_What you should do_: Write the entries out again in full and unchanged, dropping every image.

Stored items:
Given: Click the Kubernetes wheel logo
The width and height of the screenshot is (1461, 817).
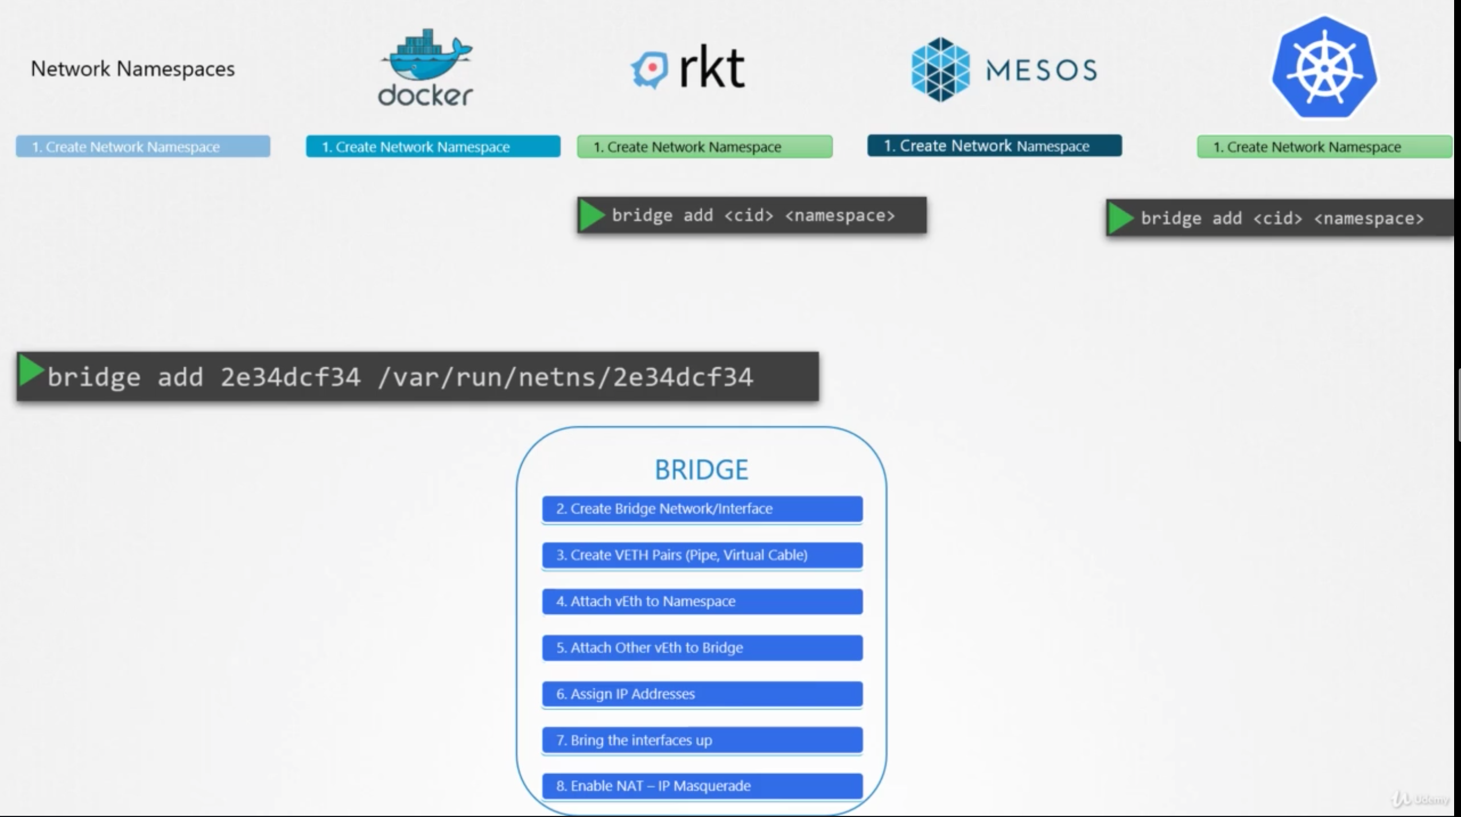Looking at the screenshot, I should 1324,68.
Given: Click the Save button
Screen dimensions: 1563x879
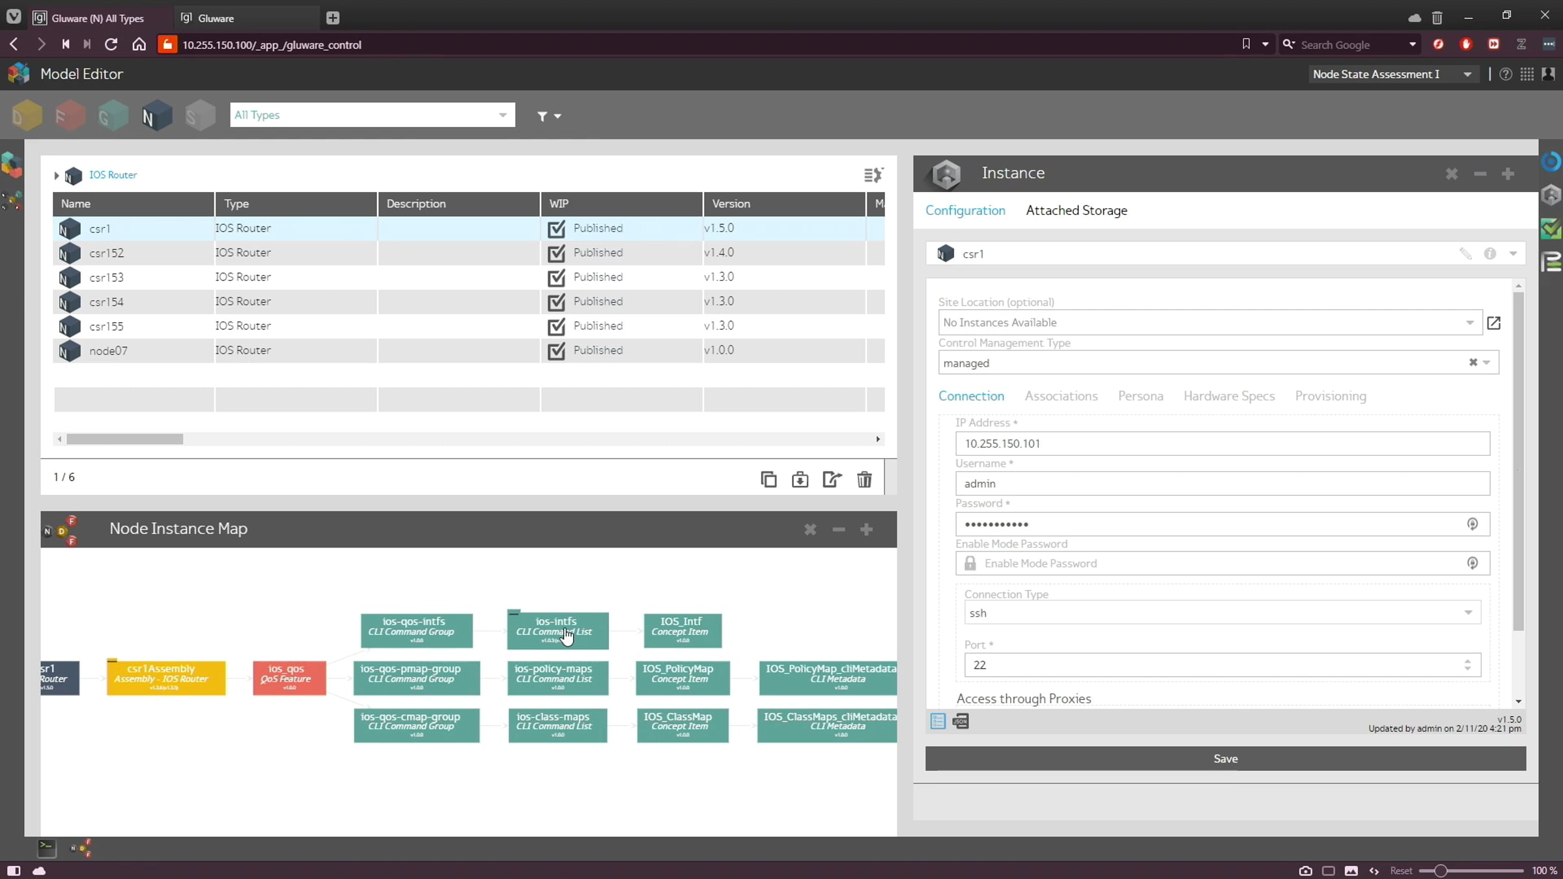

_Exercise output_:
Given: Click the Kubernetes wheel logo
The width and height of the screenshot is (1461, 817).
Looking at the screenshot, I should 1324,68.
Given: Click the Save button
Screen dimensions: 1563x879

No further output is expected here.